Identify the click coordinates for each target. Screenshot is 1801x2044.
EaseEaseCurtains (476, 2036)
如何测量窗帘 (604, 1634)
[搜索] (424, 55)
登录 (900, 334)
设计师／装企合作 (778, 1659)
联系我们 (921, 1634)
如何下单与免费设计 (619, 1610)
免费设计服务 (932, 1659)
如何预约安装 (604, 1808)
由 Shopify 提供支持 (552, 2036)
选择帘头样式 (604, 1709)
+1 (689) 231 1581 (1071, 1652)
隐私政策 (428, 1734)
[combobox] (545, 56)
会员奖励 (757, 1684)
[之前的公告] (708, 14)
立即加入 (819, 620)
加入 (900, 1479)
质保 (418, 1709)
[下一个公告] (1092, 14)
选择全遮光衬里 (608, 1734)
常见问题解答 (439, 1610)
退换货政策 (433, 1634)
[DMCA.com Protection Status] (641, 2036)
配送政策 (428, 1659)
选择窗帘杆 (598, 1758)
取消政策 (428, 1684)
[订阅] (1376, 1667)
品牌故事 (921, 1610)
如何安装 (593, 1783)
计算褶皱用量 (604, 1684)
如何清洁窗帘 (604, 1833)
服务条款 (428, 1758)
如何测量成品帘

* WHAT YOU HAVE TO DO
An exact copy of all the records is the expected answer.

* REPLY TO THE TASK
Identify the click coordinates for each target. Screenshot is 1801x2044.
EaseEaseCurtains (476, 2036)
如何测量窗帘 (604, 1634)
[搜索] (424, 55)
登录 (900, 334)
设计师／装企合作 (778, 1659)
联系我们 (921, 1634)
如何下单与免费设计 (619, 1610)
免费设计服务 (932, 1659)
如何预约安装 (604, 1808)
由 Shopify 提供支持 (552, 2036)
选择帘头样式 (604, 1709)
+1 (689) 231 1581 (1071, 1652)
隐私政策 (428, 1734)
[combobox] (545, 56)
会员奖励 (757, 1684)
[之前的公告] (708, 14)
立即加入 (819, 620)
加入 (900, 1479)
质保 (418, 1709)
[下一个公告] (1092, 14)
选择全遮光衬里 (608, 1734)
常见问题解答 (439, 1610)
退换货政策 (433, 1634)
[DMCA.com Protection Status] (641, 2036)
配送政策 (428, 1659)
选择窗帘杆 (598, 1758)
取消政策 (428, 1684)
[订阅] (1376, 1667)
品牌故事 (921, 1610)
如何安装 (593, 1783)
计算褶皱用量 (604, 1684)
如何清洁窗帘 (604, 1833)
服务条款 (428, 1758)
如何测量成品帘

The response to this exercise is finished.